The scale out feature of MapD does not, in theory, have any limits, but Mostak says this is the first release and there is more tuning to be done to squeeze all of the performance out of it. Here is a test that was run on a single instance and then a pair of instances on the Amazon cloud:

There was a little less than a 2X speedup with a pair of instances, as you can see. The load times for data have a 2X speedup, too, because the sharded data is loaded in parallel, and this is a big deal for customers. You can speed up the load on a consistent dataset as you scale, or scale the dataset and load in the same time, or do something in between.
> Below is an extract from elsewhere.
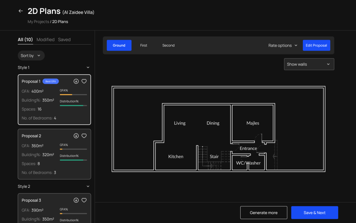Screen dimensions: 356x223
Task: Open the Rate options dropdown
Action: pos(283,45)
MapD has tested its code on four and eight mode clusters, and the goal with this release was to be able to scale across one or two racks, which is somewhere around the 100 billion to 200 billion row mark for the GPU database, which equates with the high 10s to the low 100s TB range for dataset sizes. This is the sweet spot for what customers have been asking for. Mostak says it is not a good idea to have more than 20 or 30 nodes on a single head node, and it will do multi-level clustering to scale beyond this to reach that 1 trillion row mark and petabyte range that its hedge fund customer – and probably soon others – is looking to support.

The MapD database is priced by the number of GPUs in the system and cluster, and the scale out features are including in the 3.0 release as part of the upgrade and do not carry an additional charge. MapD is also adding a high availability option, which uses the Gluster clustered file system to house the touchstone copy of data in the GPU memory and uses Kafka to segment and stream updates between pairs of GPU servers or clusters and the Gluster file system. This is based on the open source Kafka and Gluster code and does not require licensing software from Confluent or Red Hat.

Additionally, the update has a native ODBC driver, which is licensed from Simba Technologies just like rival Kinetica and a slew of data warehouse and database suppliers do.